O ex-deputado federal Julian Lemos, que rompeu politicamente com o ex-presidente Jair Bolsonaro, fez uma avaliação contundente sobre os bastidores da direita brasileira durante entrevista ao programa Ô Paraíba Boa, nesta segunda-feira (13). Segundo ele, a família Bolsonaro prefere manter sob seu controle o capital político construído pelo ex-presidente, mesmo que isso signifique assistir a uma eventual vitória de Luiz Inácio Lula da Silva.
“Hoje a família Bolsonaro prefere que Lula vença do que passar o espólio para qualquer pessoa, inclusive Michelle. Bolsonaro prefere que Lula vença do que passar o espólio dele para um Caiado, para um Zema e para Michelle”, afirmou.
Na entrevista, Julian também avaliou que uma eventual candidatura de Michelle Bolsonaro representaria um risco para a estratégia da família. Na visão do ex-deputado, uma vitória da ex-primeira-dama consolidaria uma nova liderança na direita, reduzindo a influência política de Jair Bolsonaro e de seus filhos.
“Caso Michelle fosse eleita, nenhum dos filhos faria o que fizeram no governo do pai.
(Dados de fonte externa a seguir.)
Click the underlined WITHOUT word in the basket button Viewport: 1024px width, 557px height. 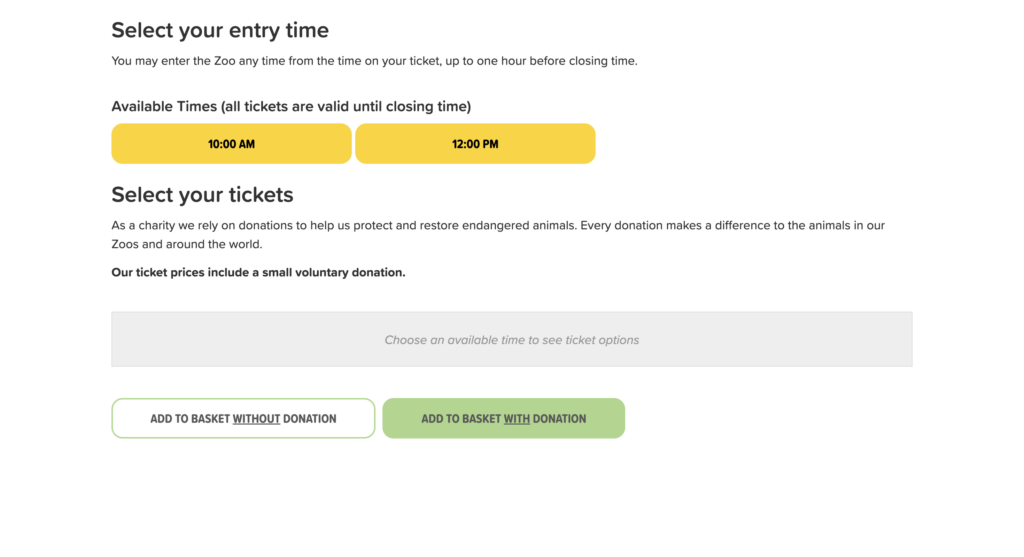coord(256,419)
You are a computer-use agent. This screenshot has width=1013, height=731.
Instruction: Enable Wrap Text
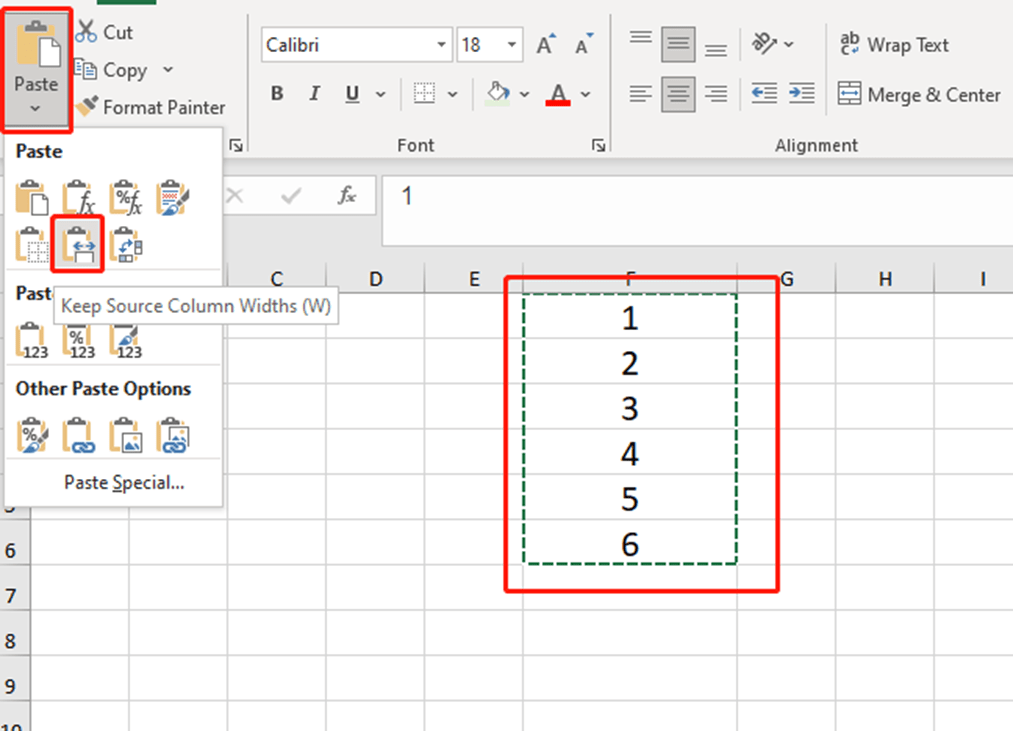pos(893,44)
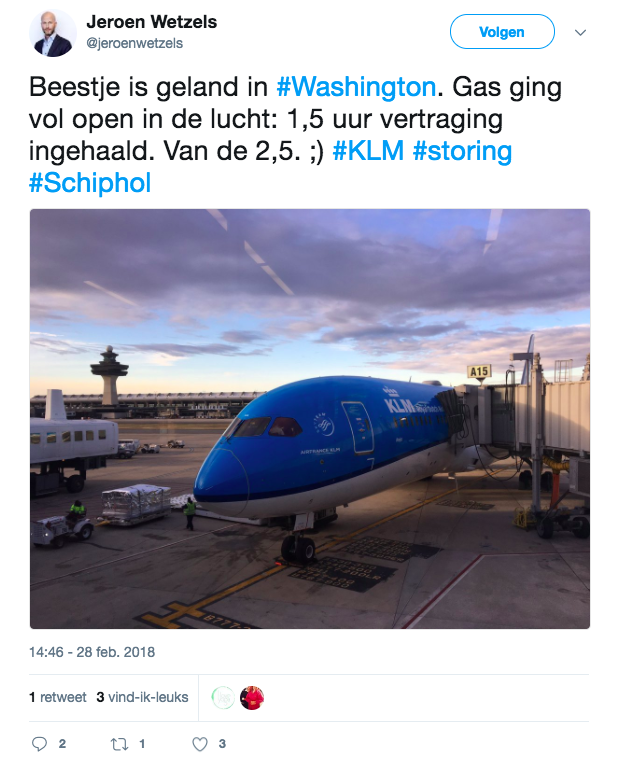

Flávio operou 24 horas por dia. Flávio é um homem milionário. Eu estou botando Flávio perto dos 600, 700 milhões de reais, e o Eduardo no mínimo com 150 nos Estados Unidos”, declarou.
Ao comentar o futuro do grupo bolsonarista, o ex-parlamentar afirmou acreditar que o objetivo é preservar esse patrimônio político para uma eventual volta do ex-presidente ou de alguém diretamente ligado à família.
“Lula só tem uma chance de vencer. Ele não tem mais idade para isso. Quatro anos passam muito rápido. Se esse espólio ficar guardado e não passar para ninguém, eles podem buscá-lo depois. Caso vá para Michelle, ela se torna a liderança e não devolve mais. Dilma, quando Lula quis voltar, disse que tinha direito à reeleição. Foi o maior erro”, concluiu.